According to a new study, even if you thought you’d have many kids, the arrival of your first could put you off altogether, especially if you are well educated and an older first-time parent. The research suggests that a drop in happiness levels during the first year leads to a greater likelihood that new parents do not opt to have another baby. Thus, it leaves us to ponder on a vital question that does parenthood suck the joy out of life, or is it the key to happiness?

The study, by the Max Planck Institute for Demographic Research (MPIDR) in Rostock, Germany, touches on the somewhat taboo subject of a decrease in happiness when couples have their first child. The study found that, in Germany, the decrease in happiness reported by new parents was even greater than that brought on by divorce, the loss of a job or the death of a partner.

Conducted by Mikko Myrskylä, demographer and new director at the MPIDR and Rachel Margolis from the Sociology Department at the University of Western Ontario, the study relied on parents’ self-reported life satisfaction in the German Socio-Economic Panel Study (SOEP). They were asked to rate their happiness on a scale of zero to ten – ten attributed to maximum well-being.

The average decline in happiness after their first child was born was 1.4 points. And while a little under 30% of the respondents didn’t report any decrease in happiness, about one-third of the participants reported a drop of at least two points. Only 58% of couples who reported a fall in happiness by three or more points had a second child within 10 years.

The study also found that well educated and older couples who had their first child were in great dilemma to have another. Those above 30 years of age and who had received over 12 years of education were influenced more strongly by their state of perceived well-being when the time came to take decision for having more children.
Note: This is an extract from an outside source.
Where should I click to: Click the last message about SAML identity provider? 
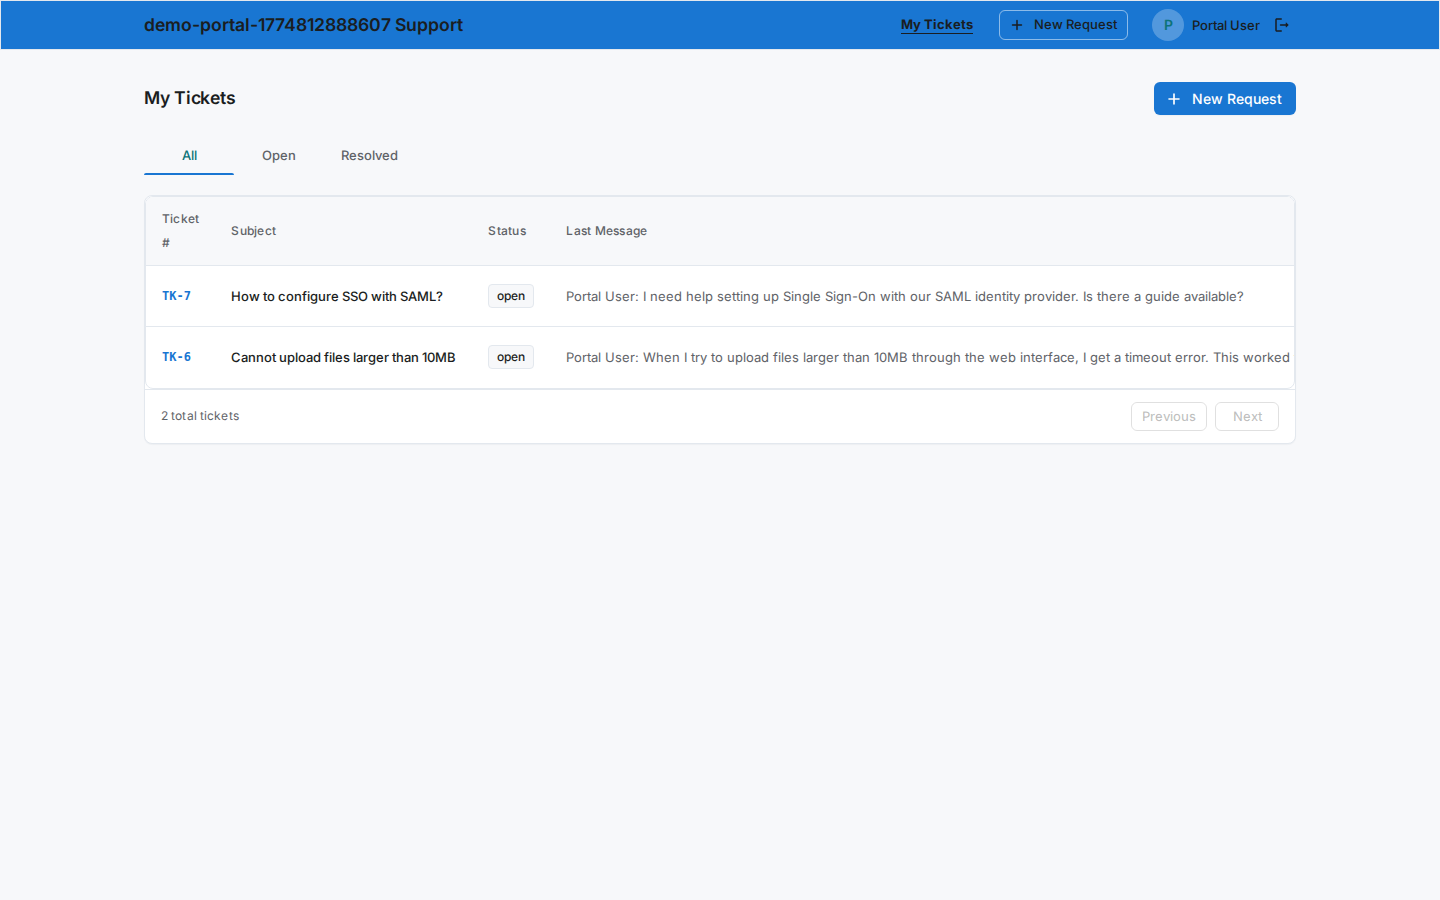pos(904,296)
“Both parents have learned what it means to have a child,” says Myrskylä. “Those who are older and better educated may be more able or willing to revise their family plans based on prior experience.”
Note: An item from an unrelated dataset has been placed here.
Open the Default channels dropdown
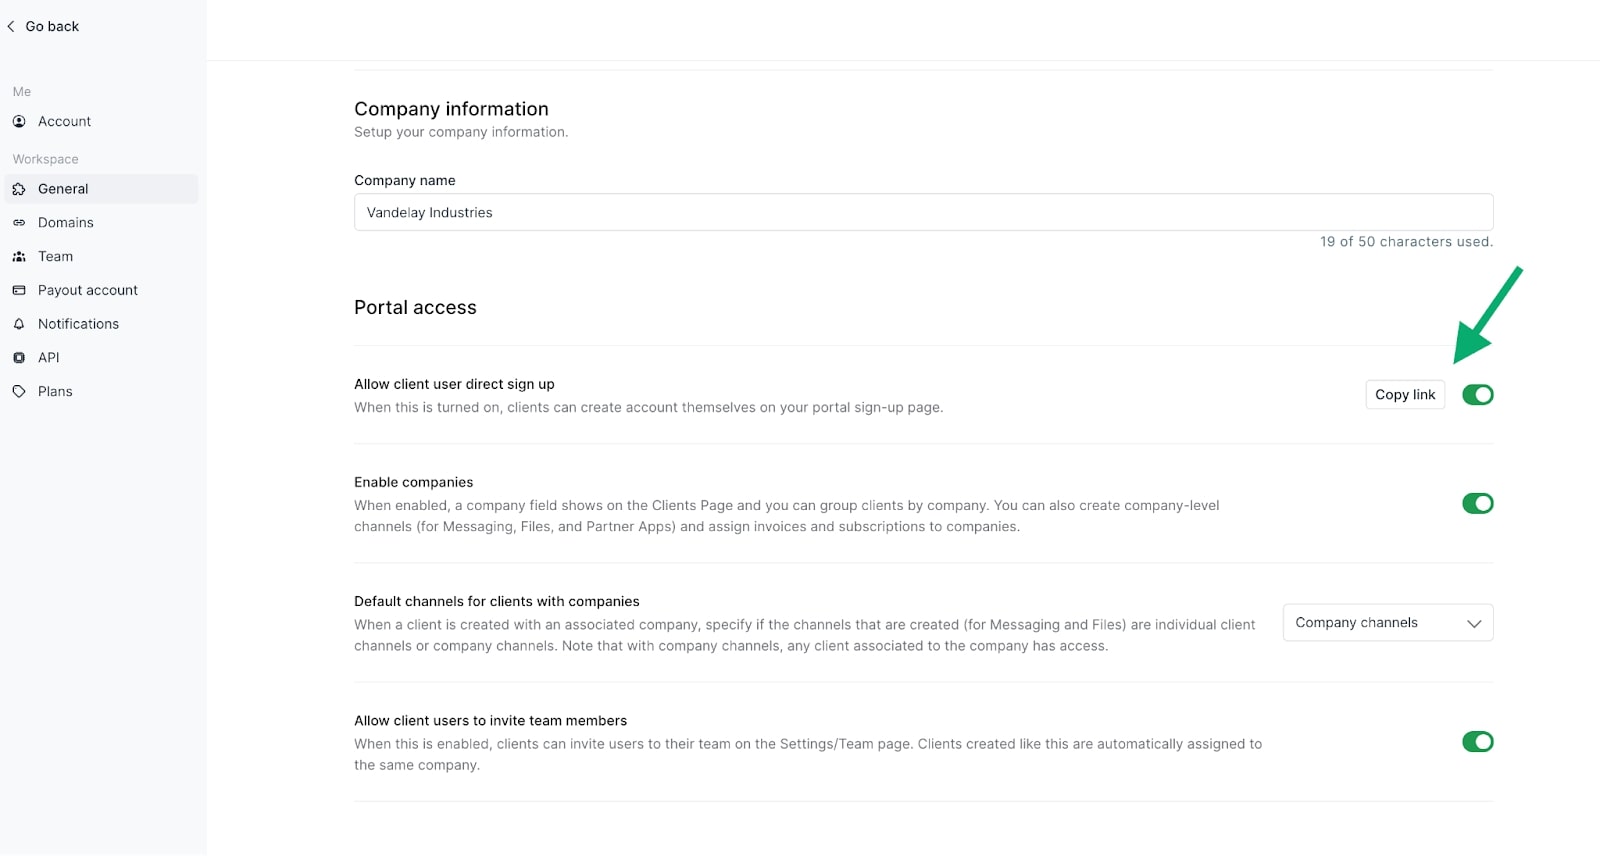Image resolution: width=1600 pixels, height=856 pixels. coord(1388,622)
However, the study didn’t focus on what might be the reasons that trigger unhappiness in new parents. “Generally, new parents complain about a lack of sleep, relationship stress and a feeling of loss of freedom and control over their lives,” Myrskylä said. Other factors that might influence this decision to have another child include difficulties when trying to balance family life and work and a difficult labour and delivery.

However, this perceived happiness or the drop in it should be put into perspective. Couples are generally buoyed and enthusiastic before the baby is born and happiness levels are higher than the previous long-term average. “On the whole, and in the long run, despite the unhappiness after the first birth of a baby, having up to two children rather increases overall happiness in life,” says Mikko Myrskylä.

Myrskylä and Margolis also concluded in their study: “Although most German couples still say they would like to have two children, birthrates have fluctuated below 1.5 children per women for the past four decades. While rising childlessness is often discussed as a cause, it remains widely unrecognized that more and more couples in Germany have a first child, but not the second one they had initially wanted.”

The findings have been published in the journal Demography, and the results are independent of income, place of birth or marital status of the couples.